Ugandan Nun Rosemary Nyirumbe, recently named one of Time Magazine's 100 Most Influential People, joined HuffPost Live to discuss her struggle to rebuild the lives of young women who have been affected by the war in Uganda.
Nyirumbe has been sheltering, training, and empowering young girls who have fallen victim to infamous warlord Joseph Kony and the Lord's Resistance Army. She told HuffPost Live's Caroline Modarressy-Tehrani about the recent book and documentary, Sewing Hope, that traces her journey to help these young women whose lives have been devastated by the war.
"I discovered there were a lot of young girls who actually managed to escape from the rebels who abducted them, trained them as child soldiers, who used them as sex slaves," Nyirumbe said. "And a lot of them even had children from these rebel commanders and when they returned, they didn’t know where to go."
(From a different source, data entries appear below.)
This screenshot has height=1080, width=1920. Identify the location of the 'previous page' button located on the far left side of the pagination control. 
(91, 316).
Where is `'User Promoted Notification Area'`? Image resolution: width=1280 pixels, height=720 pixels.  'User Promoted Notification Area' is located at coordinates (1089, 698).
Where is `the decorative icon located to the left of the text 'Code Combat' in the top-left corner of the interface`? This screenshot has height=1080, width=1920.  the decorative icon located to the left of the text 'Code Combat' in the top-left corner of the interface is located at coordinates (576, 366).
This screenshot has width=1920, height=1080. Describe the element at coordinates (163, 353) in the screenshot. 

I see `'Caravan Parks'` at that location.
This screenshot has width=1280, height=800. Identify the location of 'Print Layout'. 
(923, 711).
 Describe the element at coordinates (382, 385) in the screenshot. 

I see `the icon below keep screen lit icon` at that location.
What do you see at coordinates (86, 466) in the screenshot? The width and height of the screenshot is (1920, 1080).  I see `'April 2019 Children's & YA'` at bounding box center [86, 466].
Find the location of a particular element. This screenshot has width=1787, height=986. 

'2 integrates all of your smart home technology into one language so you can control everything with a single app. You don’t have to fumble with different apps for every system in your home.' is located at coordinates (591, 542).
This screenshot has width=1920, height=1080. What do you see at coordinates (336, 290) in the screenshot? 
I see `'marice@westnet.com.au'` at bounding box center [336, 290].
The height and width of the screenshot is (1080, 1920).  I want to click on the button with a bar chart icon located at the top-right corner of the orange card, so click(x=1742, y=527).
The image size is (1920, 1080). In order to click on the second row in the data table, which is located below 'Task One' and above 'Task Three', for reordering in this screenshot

She continued, "I decided to make the school to become like a family where these girls could be accepted, where they could find love and compassion, where they could be taught how to love these children they got from painful situations. I wanted them to live again and hope."
Saint Monica's Vocational School in Gulu, Uganda, provides girls with the skills they need to regain their independence through learning how to sew. Nyirumbe explained that these girls have been creating purses out of trash, which symbolizes more than just the value of working.
"I definitely love that idea of using trash making it become beautiful, teaching these girls they can produce beauty out of rubbish but it is also signifying these young women who were also put aside as trash and now, with what they are doing, we are actually letting the society understand that they are beautiful again and they are working their way. They are not begging, they are not going to go toward prostitution. They want people to buy these purses and just help them to restore their dignity and help their own children."